In patients with RA and known CAD who are at increased risk of serious gastroduodenal toxicity (eg, ulcer, bleeding, perforation) and who need an antiinflammatory agent, we suggest use of a nonselective NSAID (eg, naproxen) and a proton pump inhibitor (eg, omeprazole, lansoprazole, esomeprazole, etc) rather than a COX-2-selective inhibitor (Grade 1B).

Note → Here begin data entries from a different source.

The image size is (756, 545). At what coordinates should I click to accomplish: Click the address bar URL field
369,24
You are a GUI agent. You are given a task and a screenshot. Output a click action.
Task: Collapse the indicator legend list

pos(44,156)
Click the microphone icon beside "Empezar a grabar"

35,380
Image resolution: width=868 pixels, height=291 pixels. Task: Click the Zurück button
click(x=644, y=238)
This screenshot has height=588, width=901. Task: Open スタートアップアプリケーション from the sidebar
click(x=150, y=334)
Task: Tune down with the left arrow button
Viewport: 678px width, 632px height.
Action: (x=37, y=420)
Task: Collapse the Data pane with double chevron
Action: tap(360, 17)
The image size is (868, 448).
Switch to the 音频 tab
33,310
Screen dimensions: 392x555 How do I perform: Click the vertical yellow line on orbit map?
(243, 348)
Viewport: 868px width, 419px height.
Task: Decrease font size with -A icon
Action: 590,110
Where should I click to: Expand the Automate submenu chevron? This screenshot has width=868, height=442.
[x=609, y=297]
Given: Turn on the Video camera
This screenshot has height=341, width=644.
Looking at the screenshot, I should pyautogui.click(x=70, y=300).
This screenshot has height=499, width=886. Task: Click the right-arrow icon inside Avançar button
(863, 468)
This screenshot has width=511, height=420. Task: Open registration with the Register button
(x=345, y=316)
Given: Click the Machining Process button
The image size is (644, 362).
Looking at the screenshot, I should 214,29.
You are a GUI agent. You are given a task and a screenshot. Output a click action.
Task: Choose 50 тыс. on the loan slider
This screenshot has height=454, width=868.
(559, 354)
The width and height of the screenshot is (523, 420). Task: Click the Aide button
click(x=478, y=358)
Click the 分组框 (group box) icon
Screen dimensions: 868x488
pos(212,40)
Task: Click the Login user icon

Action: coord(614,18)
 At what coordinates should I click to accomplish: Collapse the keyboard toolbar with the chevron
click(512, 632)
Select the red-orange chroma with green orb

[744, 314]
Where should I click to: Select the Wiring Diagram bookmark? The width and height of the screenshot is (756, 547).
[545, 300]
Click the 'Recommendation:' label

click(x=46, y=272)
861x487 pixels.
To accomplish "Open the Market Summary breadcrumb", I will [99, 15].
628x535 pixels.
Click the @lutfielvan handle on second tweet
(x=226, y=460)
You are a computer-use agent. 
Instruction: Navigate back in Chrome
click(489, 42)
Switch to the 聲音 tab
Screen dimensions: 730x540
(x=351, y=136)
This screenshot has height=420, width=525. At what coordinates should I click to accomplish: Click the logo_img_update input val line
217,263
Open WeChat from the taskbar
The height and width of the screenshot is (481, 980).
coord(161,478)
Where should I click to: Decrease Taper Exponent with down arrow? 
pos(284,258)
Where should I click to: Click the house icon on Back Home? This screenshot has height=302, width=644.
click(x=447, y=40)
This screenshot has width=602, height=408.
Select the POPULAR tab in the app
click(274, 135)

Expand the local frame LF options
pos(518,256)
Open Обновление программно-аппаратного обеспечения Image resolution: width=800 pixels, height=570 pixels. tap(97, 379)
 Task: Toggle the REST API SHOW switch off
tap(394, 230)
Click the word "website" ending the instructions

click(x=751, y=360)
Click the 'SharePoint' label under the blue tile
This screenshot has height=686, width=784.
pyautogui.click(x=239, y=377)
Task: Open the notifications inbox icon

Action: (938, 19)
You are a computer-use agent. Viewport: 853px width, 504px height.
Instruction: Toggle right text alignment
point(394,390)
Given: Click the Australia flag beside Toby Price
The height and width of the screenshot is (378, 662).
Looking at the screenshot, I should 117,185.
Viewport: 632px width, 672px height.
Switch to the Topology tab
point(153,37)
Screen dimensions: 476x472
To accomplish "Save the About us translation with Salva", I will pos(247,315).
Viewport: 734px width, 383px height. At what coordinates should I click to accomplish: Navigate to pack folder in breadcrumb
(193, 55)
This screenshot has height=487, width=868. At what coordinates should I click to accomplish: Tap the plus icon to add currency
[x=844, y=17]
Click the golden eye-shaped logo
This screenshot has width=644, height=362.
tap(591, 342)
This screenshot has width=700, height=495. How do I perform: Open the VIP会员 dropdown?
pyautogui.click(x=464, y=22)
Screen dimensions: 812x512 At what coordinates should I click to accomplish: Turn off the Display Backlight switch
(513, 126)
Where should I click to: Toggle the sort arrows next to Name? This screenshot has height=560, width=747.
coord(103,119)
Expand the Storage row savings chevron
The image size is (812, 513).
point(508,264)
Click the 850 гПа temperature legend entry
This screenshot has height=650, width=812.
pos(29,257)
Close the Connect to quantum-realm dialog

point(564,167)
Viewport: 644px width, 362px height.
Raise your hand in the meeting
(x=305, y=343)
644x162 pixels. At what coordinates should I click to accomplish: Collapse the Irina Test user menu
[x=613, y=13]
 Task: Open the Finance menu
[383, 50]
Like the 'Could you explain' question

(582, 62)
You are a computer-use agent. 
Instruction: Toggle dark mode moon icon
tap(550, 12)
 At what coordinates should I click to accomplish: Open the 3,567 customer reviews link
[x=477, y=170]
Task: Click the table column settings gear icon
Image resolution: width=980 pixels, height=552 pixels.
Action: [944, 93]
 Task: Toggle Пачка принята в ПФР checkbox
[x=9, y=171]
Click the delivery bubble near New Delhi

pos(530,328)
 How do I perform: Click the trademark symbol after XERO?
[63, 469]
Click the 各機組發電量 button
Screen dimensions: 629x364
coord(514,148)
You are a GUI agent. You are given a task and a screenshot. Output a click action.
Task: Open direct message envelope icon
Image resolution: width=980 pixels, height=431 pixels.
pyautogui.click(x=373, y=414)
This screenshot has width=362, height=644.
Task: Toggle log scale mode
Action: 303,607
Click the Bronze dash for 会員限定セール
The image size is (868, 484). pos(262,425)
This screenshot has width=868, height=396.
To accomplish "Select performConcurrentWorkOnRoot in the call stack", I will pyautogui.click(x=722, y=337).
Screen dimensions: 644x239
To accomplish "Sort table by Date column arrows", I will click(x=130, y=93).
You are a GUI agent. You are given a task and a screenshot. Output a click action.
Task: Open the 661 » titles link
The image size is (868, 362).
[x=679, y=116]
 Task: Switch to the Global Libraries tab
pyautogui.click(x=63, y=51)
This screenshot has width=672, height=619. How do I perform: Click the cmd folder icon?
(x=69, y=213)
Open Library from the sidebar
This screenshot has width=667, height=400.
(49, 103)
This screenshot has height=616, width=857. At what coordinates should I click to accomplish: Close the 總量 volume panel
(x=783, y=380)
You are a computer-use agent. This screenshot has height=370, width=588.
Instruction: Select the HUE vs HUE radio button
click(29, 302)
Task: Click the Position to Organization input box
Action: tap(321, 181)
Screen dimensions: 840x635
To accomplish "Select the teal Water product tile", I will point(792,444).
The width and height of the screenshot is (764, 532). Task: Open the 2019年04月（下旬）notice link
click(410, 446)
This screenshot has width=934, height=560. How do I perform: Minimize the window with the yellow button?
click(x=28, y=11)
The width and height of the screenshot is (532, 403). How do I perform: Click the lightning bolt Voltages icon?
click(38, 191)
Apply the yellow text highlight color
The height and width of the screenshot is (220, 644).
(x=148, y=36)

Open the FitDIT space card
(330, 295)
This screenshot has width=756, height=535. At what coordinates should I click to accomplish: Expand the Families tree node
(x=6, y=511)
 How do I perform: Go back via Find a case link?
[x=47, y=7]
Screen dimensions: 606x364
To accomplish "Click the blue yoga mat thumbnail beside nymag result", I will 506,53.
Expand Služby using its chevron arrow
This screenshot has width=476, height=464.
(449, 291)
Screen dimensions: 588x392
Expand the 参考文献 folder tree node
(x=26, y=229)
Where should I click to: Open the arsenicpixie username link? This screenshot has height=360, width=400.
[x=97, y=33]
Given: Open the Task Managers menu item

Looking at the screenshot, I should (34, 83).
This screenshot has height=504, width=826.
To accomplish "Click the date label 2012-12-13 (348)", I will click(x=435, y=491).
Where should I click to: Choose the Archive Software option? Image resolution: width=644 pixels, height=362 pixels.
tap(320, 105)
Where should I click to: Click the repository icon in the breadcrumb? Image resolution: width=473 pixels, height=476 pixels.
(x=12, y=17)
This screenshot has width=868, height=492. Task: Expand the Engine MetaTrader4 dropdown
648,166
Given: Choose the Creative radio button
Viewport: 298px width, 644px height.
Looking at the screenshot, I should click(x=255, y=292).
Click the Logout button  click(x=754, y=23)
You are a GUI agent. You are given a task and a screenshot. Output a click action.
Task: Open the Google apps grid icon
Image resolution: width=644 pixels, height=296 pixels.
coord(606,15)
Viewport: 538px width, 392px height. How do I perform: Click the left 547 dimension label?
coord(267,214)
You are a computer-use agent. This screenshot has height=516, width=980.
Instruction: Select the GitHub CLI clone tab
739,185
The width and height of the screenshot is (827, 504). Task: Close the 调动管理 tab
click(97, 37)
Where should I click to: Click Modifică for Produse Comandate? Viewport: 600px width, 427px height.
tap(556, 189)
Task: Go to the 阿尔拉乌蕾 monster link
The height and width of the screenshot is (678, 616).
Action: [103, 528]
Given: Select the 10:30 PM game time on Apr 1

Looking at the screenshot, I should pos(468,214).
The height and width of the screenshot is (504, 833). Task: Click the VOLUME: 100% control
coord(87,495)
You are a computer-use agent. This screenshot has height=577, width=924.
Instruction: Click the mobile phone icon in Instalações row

For patients with RA and CAD who are receiving anticoagulation with a vitamin-K antagonist (eg, warfarin) or dual antiplatelet therapy for whom use of a nonselective NSAID is associated with an increased risk of bleeding, we suggest use of the lowest effective dose of celecoxib (Grade 2C). An alternative to a selective COX-2 inhibitor in this setting is use of the lowest effective dose of a glucocorticoid.
Nonselective nonaspirin NSAIDs may interfere with the antiplatelet effects of aspirin. When low-dose aspirin and COX-2-selective agents are used together, the incidence of gastrointestinal events is similar to that of patients treated with a nonselective NSAID. (See 'Low-dose aspirin' above.)
The risk of atherosclerosis associated with glucocorticoid use should be minimized by using the minimum effective dose of a glucocorticoid for the shortest possible time. (See 'Limiting glucocorticoid exposure' above.)
Strict control of inflammation due to RA with both nonbiologic disease-modifying antirheumatic drugs (DMARDs) (eg, methotrexate) and/or biologic DMARDs (eg, anti-tumor necrosis factor [TNF] therapy) may reduce the increased cardiovascular risk seen in patients with RA. Some medications used in RA can adversely impact the lipoprotein profile, while simultaneously reducing vascular risk surrogates, including inflammatory markers. The net effect on cardiovascular morbidity/mortality of such changes is unknown. (See 'DMARDs for control of inflammation due to RA' above.)